Hevig gebonk op de stevige houten deur verstoord mijn nachtrust op wrede wijze. ‘It’s time to get up’, roept een luide stem vanuit de duisternis. De rode wekkerradio geeft in hoekige rode cijfers de tijd aan; 3.00 uur. Tijd om op te staan. Het hemelbed kraakt na mijn sprong op de grond. De bruine plavuizen voelen koud aan. Nog wat slaperig zoek ik de benodigdheden voor het aanstaande avontuur bij elkaar. Vandaag aanschouwen we de zonsopgang bij vulkaan Bromo.

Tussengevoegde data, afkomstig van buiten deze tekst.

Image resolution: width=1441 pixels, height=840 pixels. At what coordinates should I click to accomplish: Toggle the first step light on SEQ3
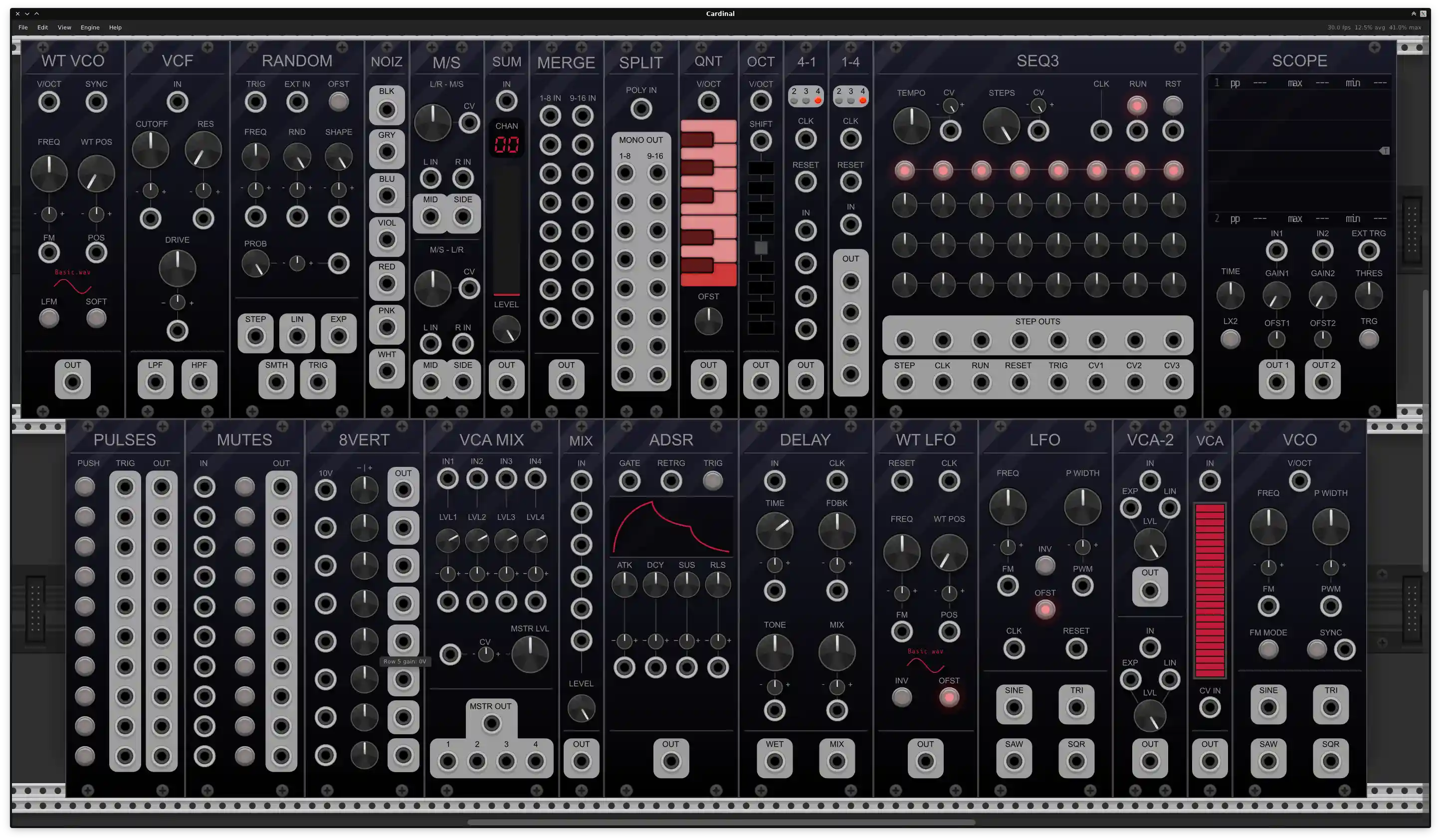(x=905, y=170)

Bromo is één van vijf vulkanen die onderdeel uitmaken van het Bromo Tengger Semeru National Park. De vulkanen staan te midden van de Tenggerzandzee, een uitgestrekte zandvlakte op het Indonesische eiland Java. Bromo is met haar 2.400 meter niet de hoogste, maar wel de meest toegankelijke en daardoor de meest bekende vulkaan. Ook is Bromo nogal onrustig, met meerdere uitbarstingen in de afgelopen tien jaar.
Frisjes
Het voelt ongewoon frisjes aan in buitenlucht. Na een week door Java te hebben gereisd raak je gewend aan klamme nachten waarin het kwik rond de 25 graden blijft schommelen. Nu is het met zo’n tien graden eigenlijk best aangenaam. Voor ons hostel staat de chauffeur, getooid met een wollen muts, ongeduldig te wachten bij zijn groene terreinwagen, waarvan de motor een zwaar ronkend geluid maakt. Gisteravond zijn we in de duisternis aangekomen, na Malang aan het eind van de middag te hebben verlaten. De rit over smalle wegen door tientallen dorpen, laverend tussen de bromfietsen en scooters nam een afstand 80 kilometer meer dan drie uur in beslag. Slow travel op Java.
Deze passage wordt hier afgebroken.